What's needed is an exact copy of all the data below, without pictures.

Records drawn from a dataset
-----

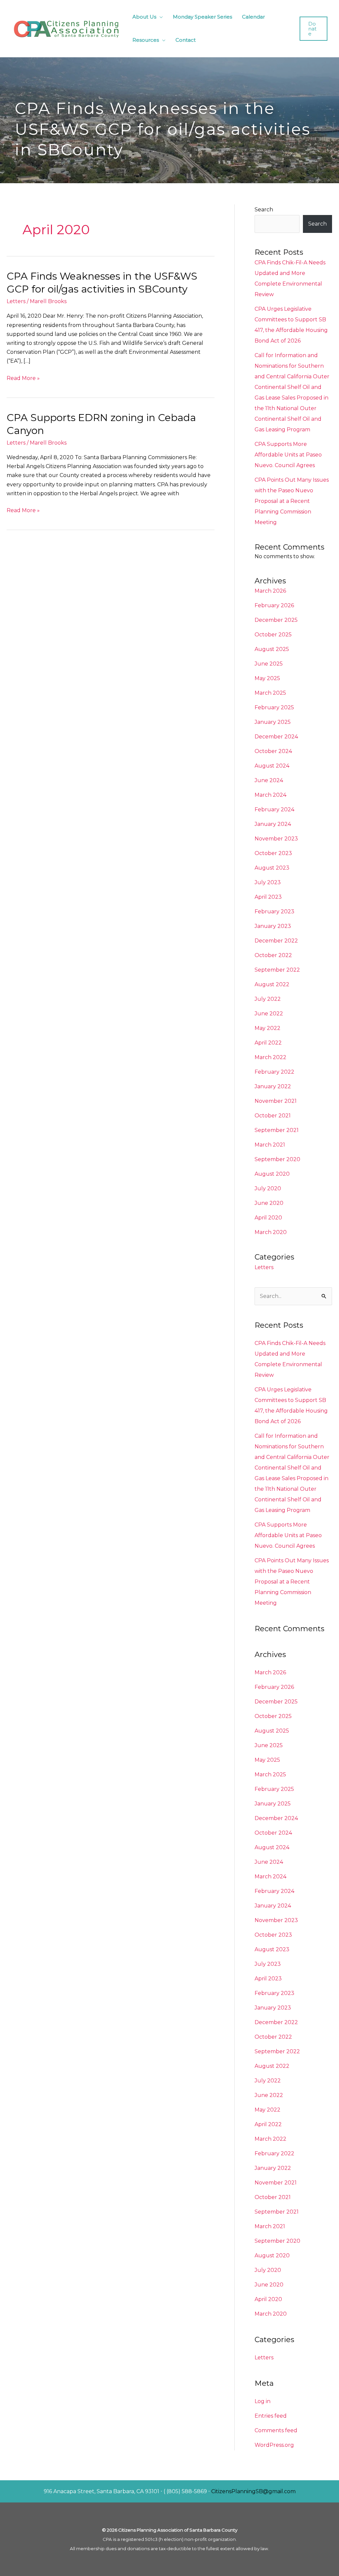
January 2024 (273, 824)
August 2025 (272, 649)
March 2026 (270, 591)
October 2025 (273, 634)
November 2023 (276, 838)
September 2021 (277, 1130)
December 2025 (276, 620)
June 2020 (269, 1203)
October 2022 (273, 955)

-----

**EXERCISE SOLUTION**
January 2024 (273, 824)
August 2025 (272, 649)
March 2026 (270, 591)
October 2025 (273, 634)
November 2023 (276, 838)
September 2021 (277, 1130)
December 2025 (276, 620)
June 2020 (269, 1203)
October 2022 (273, 955)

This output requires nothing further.